→ DATA TO PROCESS
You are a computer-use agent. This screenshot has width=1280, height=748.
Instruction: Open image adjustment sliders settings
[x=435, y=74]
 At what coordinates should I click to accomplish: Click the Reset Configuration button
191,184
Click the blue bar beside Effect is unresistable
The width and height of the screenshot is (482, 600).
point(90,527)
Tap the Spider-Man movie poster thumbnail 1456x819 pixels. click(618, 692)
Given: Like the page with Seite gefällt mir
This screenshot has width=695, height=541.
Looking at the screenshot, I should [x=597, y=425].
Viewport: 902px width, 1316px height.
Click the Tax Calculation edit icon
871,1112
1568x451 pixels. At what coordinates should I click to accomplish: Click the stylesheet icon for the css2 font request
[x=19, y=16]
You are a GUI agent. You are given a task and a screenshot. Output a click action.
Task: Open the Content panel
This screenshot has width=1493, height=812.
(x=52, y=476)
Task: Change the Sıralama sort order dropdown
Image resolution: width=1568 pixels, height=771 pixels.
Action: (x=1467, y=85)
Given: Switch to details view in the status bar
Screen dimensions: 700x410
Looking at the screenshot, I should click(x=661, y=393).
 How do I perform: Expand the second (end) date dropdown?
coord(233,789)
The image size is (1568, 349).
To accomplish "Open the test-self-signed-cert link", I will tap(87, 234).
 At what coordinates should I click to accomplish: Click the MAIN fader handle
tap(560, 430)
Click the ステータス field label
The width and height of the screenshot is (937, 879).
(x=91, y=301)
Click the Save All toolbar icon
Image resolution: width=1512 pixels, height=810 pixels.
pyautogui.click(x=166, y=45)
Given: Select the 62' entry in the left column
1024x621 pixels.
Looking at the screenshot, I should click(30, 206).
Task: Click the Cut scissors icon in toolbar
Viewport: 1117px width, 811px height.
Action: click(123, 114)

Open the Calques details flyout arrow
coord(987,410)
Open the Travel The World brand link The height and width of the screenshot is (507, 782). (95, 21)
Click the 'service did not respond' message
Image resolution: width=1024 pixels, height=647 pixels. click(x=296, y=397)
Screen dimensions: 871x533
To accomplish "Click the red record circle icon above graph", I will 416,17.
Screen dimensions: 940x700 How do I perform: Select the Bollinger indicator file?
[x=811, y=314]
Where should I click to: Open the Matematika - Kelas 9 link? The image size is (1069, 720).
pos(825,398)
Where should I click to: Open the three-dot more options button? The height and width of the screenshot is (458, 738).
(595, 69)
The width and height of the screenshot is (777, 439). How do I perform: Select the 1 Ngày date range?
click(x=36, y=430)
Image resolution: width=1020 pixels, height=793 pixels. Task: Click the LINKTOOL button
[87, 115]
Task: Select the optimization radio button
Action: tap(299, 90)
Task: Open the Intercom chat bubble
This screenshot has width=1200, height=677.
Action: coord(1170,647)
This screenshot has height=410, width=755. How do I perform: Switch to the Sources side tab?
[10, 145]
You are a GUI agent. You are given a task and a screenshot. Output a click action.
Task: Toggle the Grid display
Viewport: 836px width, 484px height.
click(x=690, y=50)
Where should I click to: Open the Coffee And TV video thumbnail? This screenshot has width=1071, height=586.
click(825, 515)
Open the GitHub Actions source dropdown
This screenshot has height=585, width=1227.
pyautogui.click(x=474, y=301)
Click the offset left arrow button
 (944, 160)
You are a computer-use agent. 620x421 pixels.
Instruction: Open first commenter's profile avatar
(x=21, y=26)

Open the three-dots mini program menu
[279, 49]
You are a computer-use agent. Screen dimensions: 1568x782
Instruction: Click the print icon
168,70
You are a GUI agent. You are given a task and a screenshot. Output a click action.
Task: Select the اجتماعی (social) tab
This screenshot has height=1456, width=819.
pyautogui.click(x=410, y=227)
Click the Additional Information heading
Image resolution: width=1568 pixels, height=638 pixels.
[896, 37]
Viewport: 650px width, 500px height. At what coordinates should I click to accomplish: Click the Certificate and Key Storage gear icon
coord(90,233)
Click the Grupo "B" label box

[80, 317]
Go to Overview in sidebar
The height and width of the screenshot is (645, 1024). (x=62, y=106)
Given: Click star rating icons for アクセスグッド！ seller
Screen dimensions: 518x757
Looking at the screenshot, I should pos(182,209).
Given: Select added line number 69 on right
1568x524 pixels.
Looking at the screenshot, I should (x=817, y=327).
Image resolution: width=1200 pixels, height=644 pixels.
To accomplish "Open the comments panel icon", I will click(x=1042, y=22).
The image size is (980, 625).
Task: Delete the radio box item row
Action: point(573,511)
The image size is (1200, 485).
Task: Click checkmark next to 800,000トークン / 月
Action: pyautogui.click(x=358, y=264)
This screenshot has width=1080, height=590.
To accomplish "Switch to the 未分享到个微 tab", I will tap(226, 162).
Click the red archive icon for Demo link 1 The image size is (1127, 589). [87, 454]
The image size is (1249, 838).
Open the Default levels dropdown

→ WHAT NEEDS TO BE DONE
Please copy the material above without changing a single word.

→ ANSWER FOR THE TASK
You are a computer-use agent. This screenshot has width=1280, height=748.
Instruction: Open image adjustment sliders settings
[x=435, y=74]
 At what coordinates should I click to accomplish: Click the Reset Configuration button
191,184
Click the blue bar beside Effect is unresistable
The width and height of the screenshot is (482, 600).
point(90,527)
Tap the Spider-Man movie poster thumbnail 1456x819 pixels. click(618, 692)
Given: Like the page with Seite gefällt mir
This screenshot has width=695, height=541.
Looking at the screenshot, I should [x=597, y=425].
Viewport: 902px width, 1316px height.
Click the Tax Calculation edit icon
871,1112
1568x451 pixels. At what coordinates should I click to accomplish: Click the stylesheet icon for the css2 font request
[x=19, y=16]
You are a GUI agent. You are given a task and a screenshot. Output a click action.
Task: Open the Content panel
This screenshot has width=1493, height=812.
(x=52, y=476)
Task: Change the Sıralama sort order dropdown
Image resolution: width=1568 pixels, height=771 pixels.
Action: (x=1467, y=85)
Given: Switch to details view in the status bar
Screen dimensions: 700x410
Looking at the screenshot, I should click(x=661, y=393).
 How do I perform: Expand the second (end) date dropdown?
coord(233,789)
The image size is (1568, 349).
To accomplish "Open the test-self-signed-cert link", I will tap(87, 234).
 At what coordinates should I click to accomplish: Click the MAIN fader handle
tap(560, 430)
Click the ステータス field label
The width and height of the screenshot is (937, 879).
(x=91, y=301)
Click the Save All toolbar icon
Image resolution: width=1512 pixels, height=810 pixels.
pyautogui.click(x=166, y=45)
Given: Select the 62' entry in the left column
1024x621 pixels.
Looking at the screenshot, I should click(30, 206).
Task: Click the Cut scissors icon in toolbar
Viewport: 1117px width, 811px height.
Action: click(123, 114)

Open the Calques details flyout arrow
coord(987,410)
Open the Travel The World brand link The height and width of the screenshot is (507, 782). (95, 21)
Click the 'service did not respond' message
Image resolution: width=1024 pixels, height=647 pixels. click(x=296, y=397)
Screen dimensions: 871x533
To accomplish "Click the red record circle icon above graph", I will 416,17.
Screen dimensions: 940x700 How do I perform: Select the Bollinger indicator file?
[x=811, y=314]
Where should I click to: Open the Matematika - Kelas 9 link? The image size is (1069, 720).
pos(825,398)
Where should I click to: Open the three-dot more options button? The height and width of the screenshot is (458, 738).
(595, 69)
The width and height of the screenshot is (777, 439). How do I perform: Select the 1 Ngày date range?
click(x=36, y=430)
Image resolution: width=1020 pixels, height=793 pixels. Task: Click the LINKTOOL button
[87, 115]
Task: Select the optimization radio button
Action: tap(299, 90)
Task: Open the Intercom chat bubble
This screenshot has width=1200, height=677.
Action: coord(1170,647)
This screenshot has height=410, width=755. How do I perform: Switch to the Sources side tab?
[10, 145]
You are a GUI agent. You are given a task and a screenshot. Output a click action.
Task: Toggle the Grid display
Viewport: 836px width, 484px height.
click(x=690, y=50)
Where should I click to: Open the Coffee And TV video thumbnail? This screenshot has width=1071, height=586.
click(825, 515)
Open the GitHub Actions source dropdown
This screenshot has height=585, width=1227.
pyautogui.click(x=474, y=301)
Click the offset left arrow button
 (944, 160)
You are a computer-use agent. 620x421 pixels.
Instruction: Open first commenter's profile avatar
(x=21, y=26)

Open the three-dots mini program menu
[279, 49]
You are a computer-use agent. Screen dimensions: 1568x782
Instruction: Click the print icon
168,70
You are a GUI agent. You are given a task and a screenshot. Output a click action.
Task: Select the اجتماعی (social) tab
This screenshot has height=1456, width=819.
pyautogui.click(x=410, y=227)
Click the Additional Information heading
Image resolution: width=1568 pixels, height=638 pixels.
[896, 37]
Viewport: 650px width, 500px height. At what coordinates should I click to accomplish: Click the Certificate and Key Storage gear icon
coord(90,233)
Click the Grupo "B" label box

[80, 317]
Go to Overview in sidebar
The height and width of the screenshot is (645, 1024). (x=62, y=106)
Given: Click star rating icons for アクセスグッド！ seller
Screen dimensions: 518x757
Looking at the screenshot, I should pos(182,209).
Given: Select added line number 69 on right
1568x524 pixels.
Looking at the screenshot, I should (x=817, y=327).
Image resolution: width=1200 pixels, height=644 pixels.
To accomplish "Open the comments panel icon", I will click(x=1042, y=22).
The image size is (980, 625).
Task: Delete the radio box item row
Action: point(573,511)
The image size is (1200, 485).
Task: Click checkmark next to 800,000トークン / 月
Action: pyautogui.click(x=358, y=264)
This screenshot has width=1080, height=590.
To accomplish "Switch to the 未分享到个微 tab", I will tap(226, 162).
Click the red archive icon for Demo link 1 The image size is (1127, 589). [87, 454]
The image size is (1249, 838).
Open the Default levels dropdown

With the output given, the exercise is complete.